Work instructions:
Print the records again, character for character.
[Data — start]
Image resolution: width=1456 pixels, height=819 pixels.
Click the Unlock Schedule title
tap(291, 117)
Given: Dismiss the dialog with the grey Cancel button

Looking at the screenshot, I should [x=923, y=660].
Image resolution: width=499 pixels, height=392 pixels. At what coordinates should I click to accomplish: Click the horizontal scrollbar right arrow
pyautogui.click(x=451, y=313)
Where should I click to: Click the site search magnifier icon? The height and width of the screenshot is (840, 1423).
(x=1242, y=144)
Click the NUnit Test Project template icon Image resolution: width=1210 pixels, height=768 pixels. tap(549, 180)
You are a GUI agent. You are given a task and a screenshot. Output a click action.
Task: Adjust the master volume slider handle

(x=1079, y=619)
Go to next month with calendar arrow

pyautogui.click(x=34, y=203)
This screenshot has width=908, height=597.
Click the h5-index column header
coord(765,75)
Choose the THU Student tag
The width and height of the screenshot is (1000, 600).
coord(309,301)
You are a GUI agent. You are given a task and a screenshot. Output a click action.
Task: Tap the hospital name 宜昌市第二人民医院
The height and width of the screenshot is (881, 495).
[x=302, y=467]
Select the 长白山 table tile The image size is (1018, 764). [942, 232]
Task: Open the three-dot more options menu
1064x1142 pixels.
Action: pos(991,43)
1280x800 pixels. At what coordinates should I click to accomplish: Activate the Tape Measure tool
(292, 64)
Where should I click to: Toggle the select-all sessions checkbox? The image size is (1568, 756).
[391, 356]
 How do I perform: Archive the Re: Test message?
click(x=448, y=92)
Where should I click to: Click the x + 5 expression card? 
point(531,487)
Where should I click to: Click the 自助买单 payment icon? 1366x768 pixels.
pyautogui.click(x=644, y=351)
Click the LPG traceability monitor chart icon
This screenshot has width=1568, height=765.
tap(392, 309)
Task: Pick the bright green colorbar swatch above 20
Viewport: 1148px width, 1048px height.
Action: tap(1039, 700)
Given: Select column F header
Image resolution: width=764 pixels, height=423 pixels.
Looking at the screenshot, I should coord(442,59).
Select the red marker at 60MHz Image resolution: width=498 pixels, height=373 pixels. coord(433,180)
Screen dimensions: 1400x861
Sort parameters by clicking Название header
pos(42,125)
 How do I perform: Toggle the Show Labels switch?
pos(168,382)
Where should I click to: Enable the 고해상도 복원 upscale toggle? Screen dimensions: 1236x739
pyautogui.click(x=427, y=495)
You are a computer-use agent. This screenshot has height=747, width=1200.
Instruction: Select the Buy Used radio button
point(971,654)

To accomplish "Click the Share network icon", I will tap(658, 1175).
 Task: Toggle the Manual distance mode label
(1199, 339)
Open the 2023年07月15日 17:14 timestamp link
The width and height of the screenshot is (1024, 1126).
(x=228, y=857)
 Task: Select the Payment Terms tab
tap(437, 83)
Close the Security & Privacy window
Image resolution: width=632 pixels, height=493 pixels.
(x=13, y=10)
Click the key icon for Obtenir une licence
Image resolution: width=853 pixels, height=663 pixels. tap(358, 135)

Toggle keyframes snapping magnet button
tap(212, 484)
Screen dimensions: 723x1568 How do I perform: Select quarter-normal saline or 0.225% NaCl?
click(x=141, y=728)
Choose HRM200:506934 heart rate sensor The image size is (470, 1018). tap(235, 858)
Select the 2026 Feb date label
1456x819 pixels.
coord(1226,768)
[Data — finish]
Result for this task:
Image resolution: width=1456 pixels, height=819 pixels.
Click the Unlock Schedule title
tap(291, 117)
Given: Dismiss the dialog with the grey Cancel button

Looking at the screenshot, I should [x=923, y=660].
Image resolution: width=499 pixels, height=392 pixels. At what coordinates should I click to accomplish: Click the horizontal scrollbar right arrow
pyautogui.click(x=451, y=313)
Where should I click to: Click the site search magnifier icon? The height and width of the screenshot is (840, 1423).
(x=1242, y=144)
Click the NUnit Test Project template icon Image resolution: width=1210 pixels, height=768 pixels. tap(549, 180)
You are a GUI agent. You are given a task and a screenshot. Output a click action.
Task: Adjust the master volume slider handle

(x=1079, y=619)
Go to next month with calendar arrow

pyautogui.click(x=34, y=203)
This screenshot has width=908, height=597.
Click the h5-index column header
coord(765,75)
Choose the THU Student tag
The width and height of the screenshot is (1000, 600).
coord(309,301)
You are a GUI agent. You are given a task and a screenshot. Output a click action.
Task: Tap the hospital name 宜昌市第二人民医院
The height and width of the screenshot is (881, 495).
[x=302, y=467]
Select the 长白山 table tile The image size is (1018, 764). [942, 232]
Task: Open the three-dot more options menu
1064x1142 pixels.
Action: pos(991,43)
1280x800 pixels. At what coordinates should I click to accomplish: Activate the Tape Measure tool
(292, 64)
Where should I click to: Toggle the select-all sessions checkbox? The image size is (1568, 756).
[391, 356]
 How do I perform: Archive the Re: Test message?
click(x=448, y=92)
Where should I click to: Click the x + 5 expression card? 
point(531,487)
Where should I click to: Click the 自助买单 payment icon? 1366x768 pixels.
pyautogui.click(x=644, y=351)
Click the LPG traceability monitor chart icon
This screenshot has width=1568, height=765.
tap(392, 309)
Task: Pick the bright green colorbar swatch above 20
Viewport: 1148px width, 1048px height.
Action: tap(1039, 700)
Given: Select column F header
Image resolution: width=764 pixels, height=423 pixels.
Looking at the screenshot, I should coord(442,59).
Select the red marker at 60MHz Image resolution: width=498 pixels, height=373 pixels. coord(433,180)
Screen dimensions: 1400x861
Sort parameters by clicking Название header
pos(42,125)
 How do I perform: Toggle the Show Labels switch?
pos(168,382)
Where should I click to: Enable the 고해상도 복원 upscale toggle? Screen dimensions: 1236x739
pyautogui.click(x=427, y=495)
You are a computer-use agent. This screenshot has height=747, width=1200.
Instruction: Select the Buy Used radio button
point(971,654)

To accomplish "Click the Share network icon", I will tap(658, 1175).
 Task: Toggle the Manual distance mode label
(1199, 339)
Open the 2023年07月15日 17:14 timestamp link
The width and height of the screenshot is (1024, 1126).
(x=228, y=857)
 Task: Select the Payment Terms tab
tap(437, 83)
Close the Security & Privacy window
Image resolution: width=632 pixels, height=493 pixels.
(x=13, y=10)
Click the key icon for Obtenir une licence
Image resolution: width=853 pixels, height=663 pixels. tap(358, 135)

Toggle keyframes snapping magnet button
tap(212, 484)
Screen dimensions: 723x1568 How do I perform: Select quarter-normal saline or 0.225% NaCl?
click(x=141, y=728)
Choose HRM200:506934 heart rate sensor The image size is (470, 1018). tap(235, 858)
Select the 2026 Feb date label
1456x819 pixels.
coord(1226,768)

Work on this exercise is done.